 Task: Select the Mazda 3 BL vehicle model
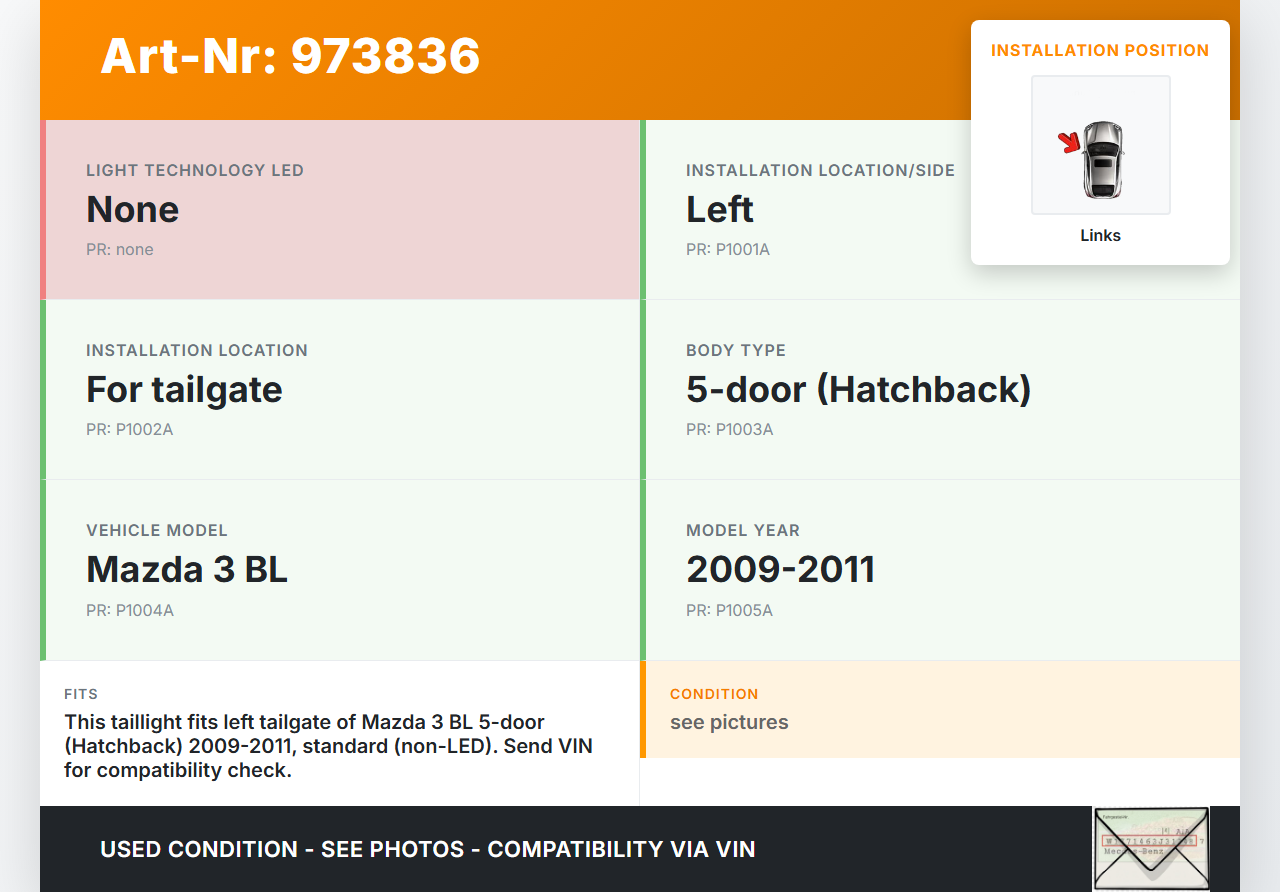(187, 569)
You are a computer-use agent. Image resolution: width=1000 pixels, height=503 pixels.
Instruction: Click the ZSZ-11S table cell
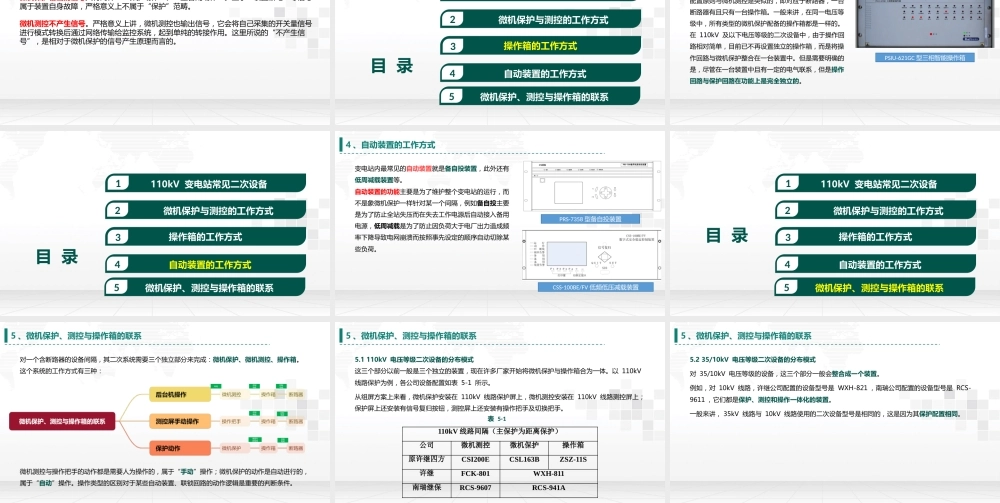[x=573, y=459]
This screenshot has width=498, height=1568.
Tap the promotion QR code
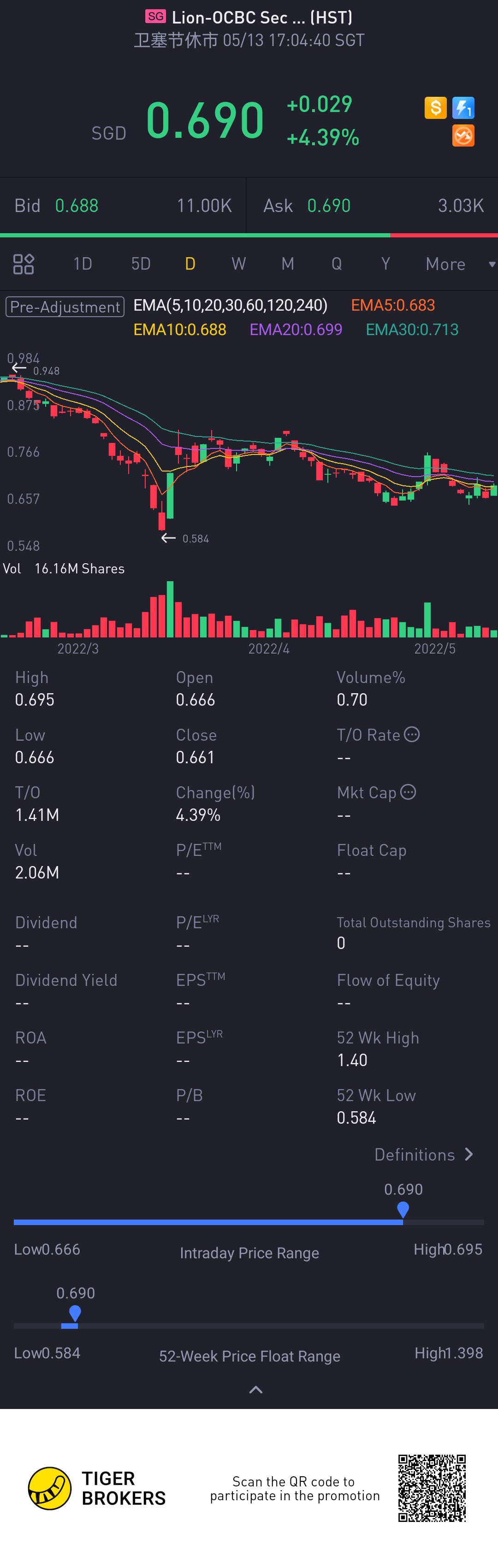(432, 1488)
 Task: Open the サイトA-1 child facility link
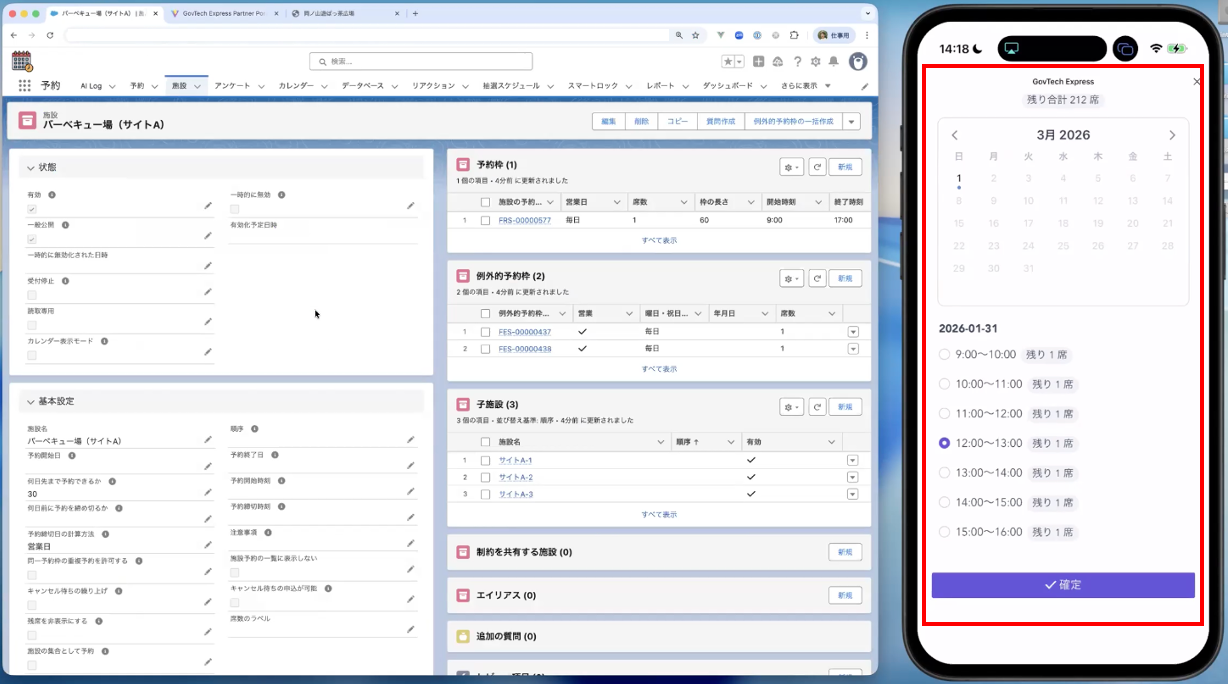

----

Output the records exactly, please. The pictures are not part of the copy.

 Task: Select the Mazda 3 BL vehicle model
(187, 569)
You are a computer-use agent. Image resolution: width=1000 pixels, height=503 pixels.
Instruction: Click the ZSZ-11S table cell
[x=573, y=459]
This screenshot has width=498, height=1568.
Tap the promotion QR code
(432, 1488)
 Task: Open the サイトA-1 child facility link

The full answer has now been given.